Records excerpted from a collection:
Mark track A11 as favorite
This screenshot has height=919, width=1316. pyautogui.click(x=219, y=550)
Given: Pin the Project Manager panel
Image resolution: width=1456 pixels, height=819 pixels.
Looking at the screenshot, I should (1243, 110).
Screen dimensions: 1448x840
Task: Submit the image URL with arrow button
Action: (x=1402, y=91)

▶ _Problem to work on_
Transcribe each entry word for word.

▶ _Solution to the exercise_
Mark track A11 as favorite
This screenshot has height=919, width=1316. pyautogui.click(x=219, y=550)
Given: Pin the Project Manager panel
Image resolution: width=1456 pixels, height=819 pixels.
Looking at the screenshot, I should (1243, 110).
Screen dimensions: 1448x840
Task: Submit the image URL with arrow button
Action: (x=1402, y=91)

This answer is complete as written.